Eso si es que llega a estar quieta, pues así como el guion sale por las ocasionales tangentes de los diversos personajes en el restaurante, la cámara viaja con ellos en complejos planos secuencia. El más largo, que al parecer con una duración que supera los 10 minutos sin interrupción, es el que mejor ilustra el caótico día a día del trabajo en una cocina. Una secuencia tan tensa y espectacular que le ha valido a la película calificativos como aquel de “The Bear en esteroides”, que tanto ha sido utilizado para promoverla.
Aunque puede entenderse la comparación, sería una lectura limitada, reduccionista de la película La cocina. Con todas sus virtudes, la serie protagonizada por Jeremy Allen White cae peligrosamente cerca de idealizar la autodestrucción en pos del aspiracionismo. Por el contrario, e incluso cuando llega a encontrar gracia o ironía en sus tragedias cotidianas, Ruizpalacios nos presenta esta intensidad audiovisual como deshumanizante hacia sus personajes. Desmonta, así, el ideal del sueño americano.

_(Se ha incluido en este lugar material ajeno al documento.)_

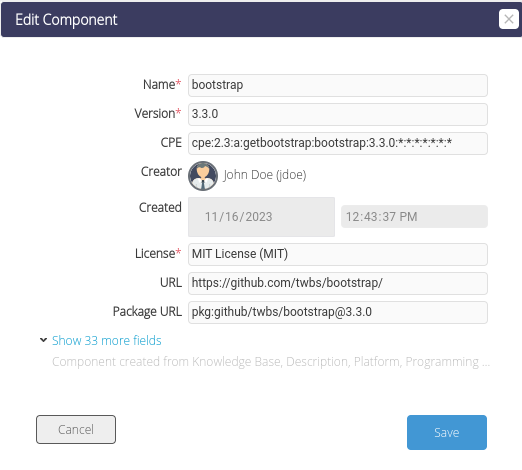Screen dimensions: 522x470
Task: Expand the chevron beside Show 33 more fields
Action: (x=43, y=340)
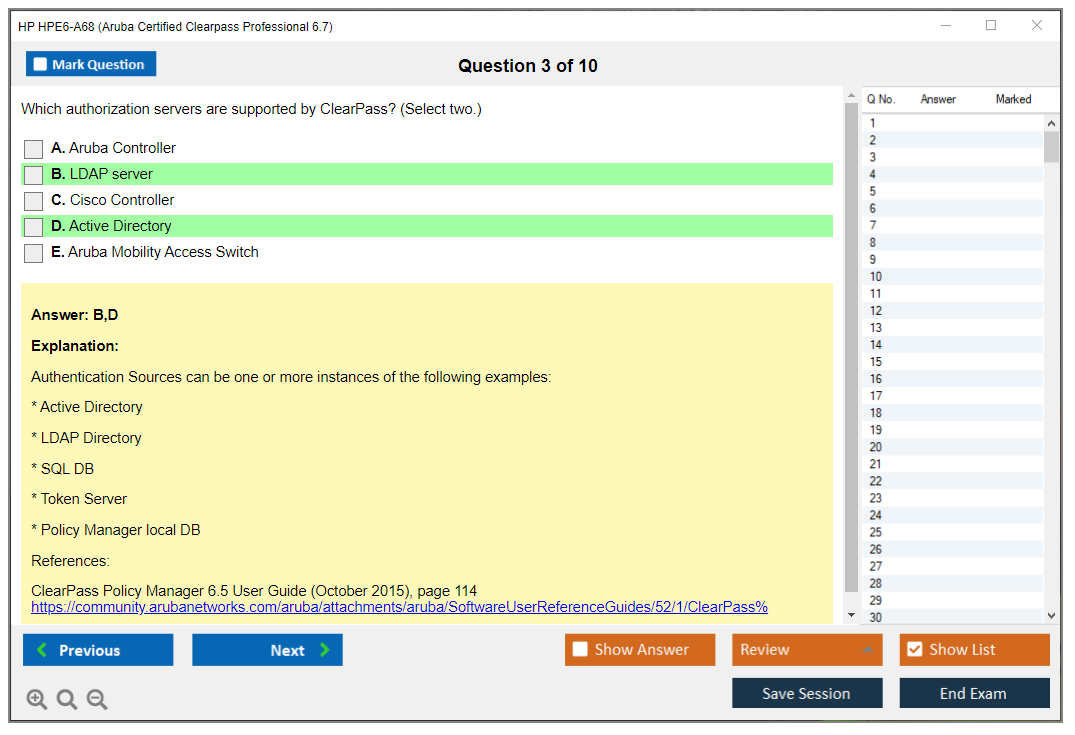Expand the Review dropdown
The height and width of the screenshot is (735, 1075).
click(x=806, y=650)
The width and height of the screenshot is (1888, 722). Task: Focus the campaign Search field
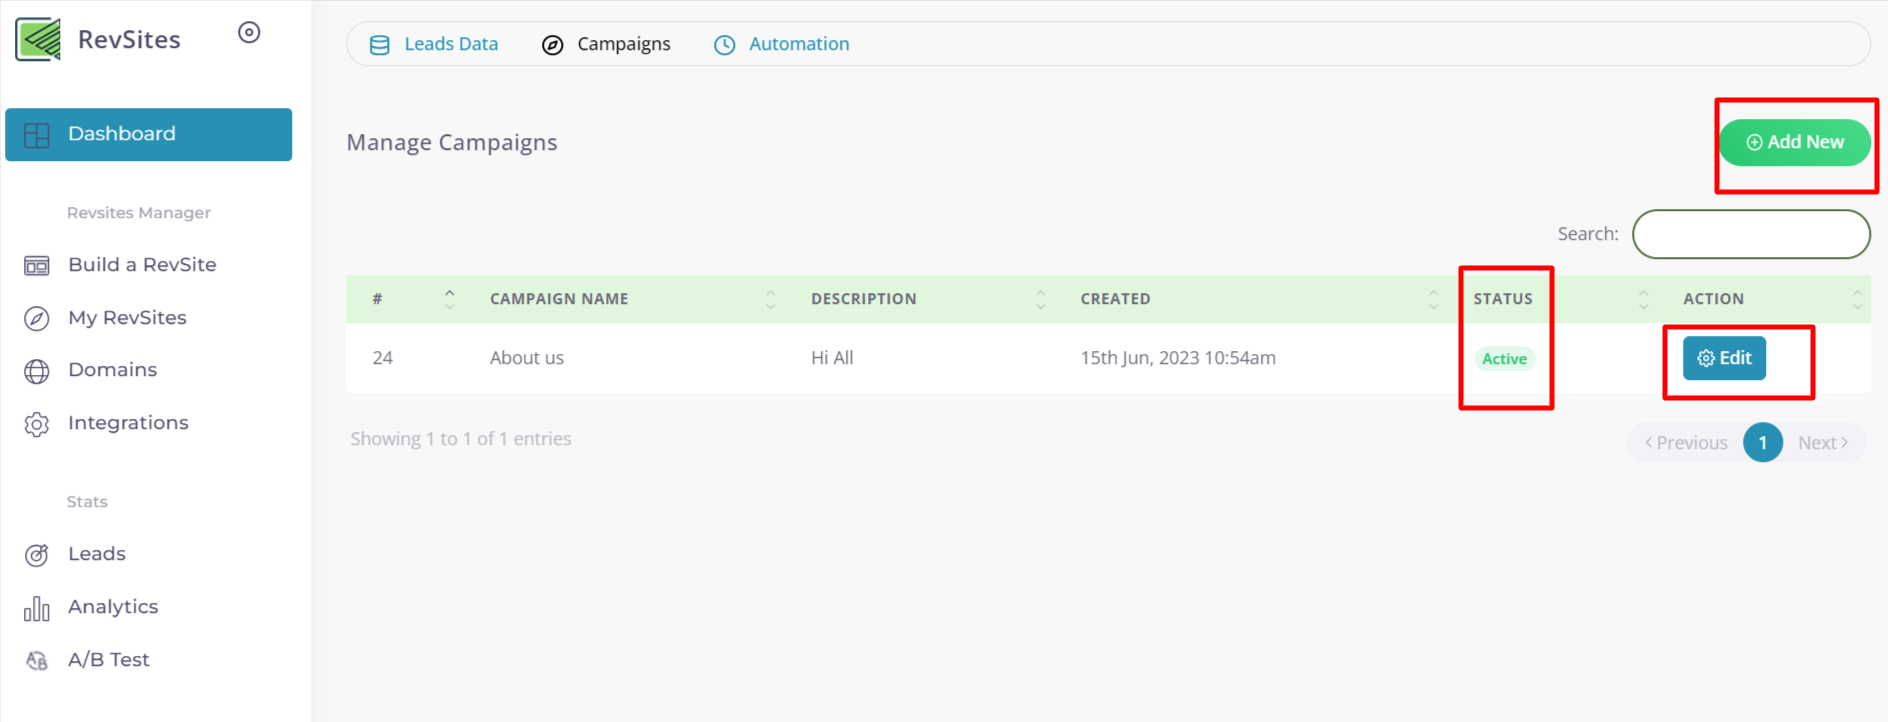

El mexicano trae al frente la desconexión cotidiana que viven Pedro, Julia, Estela y el resto. Nos deja escuchar todos los idiomas, con sus maneras punzantes, hilarantes y en apariencia infinitas de insultar a alguien en tantos idiomas, pero nos muestra también que hablar no es lo mismo que comunicarse. Estos hombres y mujeres, que comparten la condición humana aunque difieren en sus orígenes y lenguas, no se conocen entre sí en realidad, a pesar de codearse, coexistir e incluso amarse todos los días. ¿Será que en verdad tienen el tiempo, las condiciones y las prioridades para ello?

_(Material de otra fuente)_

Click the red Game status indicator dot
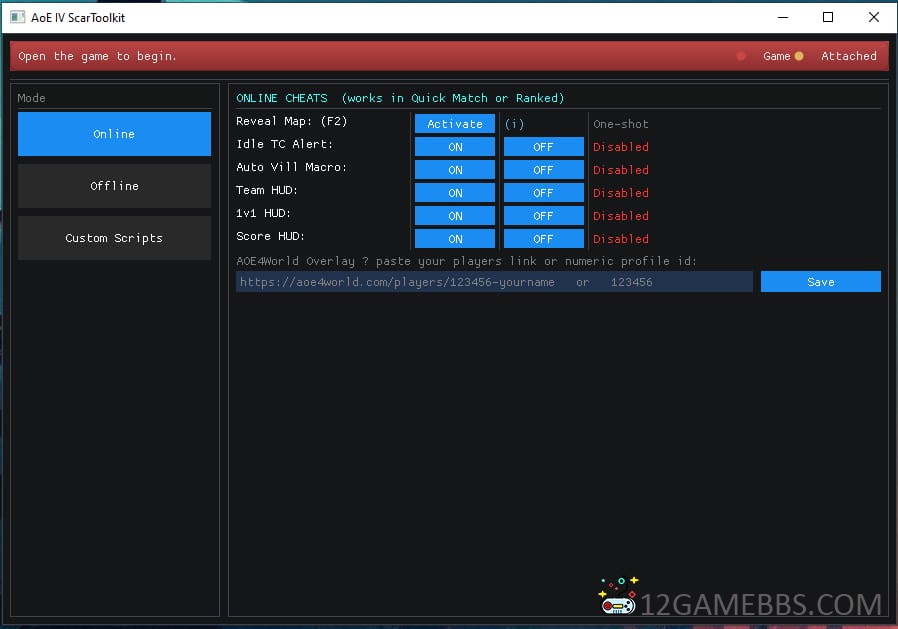 coord(741,56)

La película La cocina, pues, desmitifica el sueño americano, y lo sustituye por un mito babélico contemporáneo. Es una representación del castigo que nuestro dios Capital inflige a quienes han tenido la osadía de construir una torre para salvarse. O, lo que es lo mismo, a quienes buscan el abrazo de la mujer con la corona, que ofrece refugio a los rendidos y a los pobres que anhelan respirar en libertad. Pero en este mundo, incluso cuando se sortea la barrera del lenguaje, la conexión humana y los sueños son meros ideales. Sólo queda resistir, ebullir. Y toda olla tiene su límite.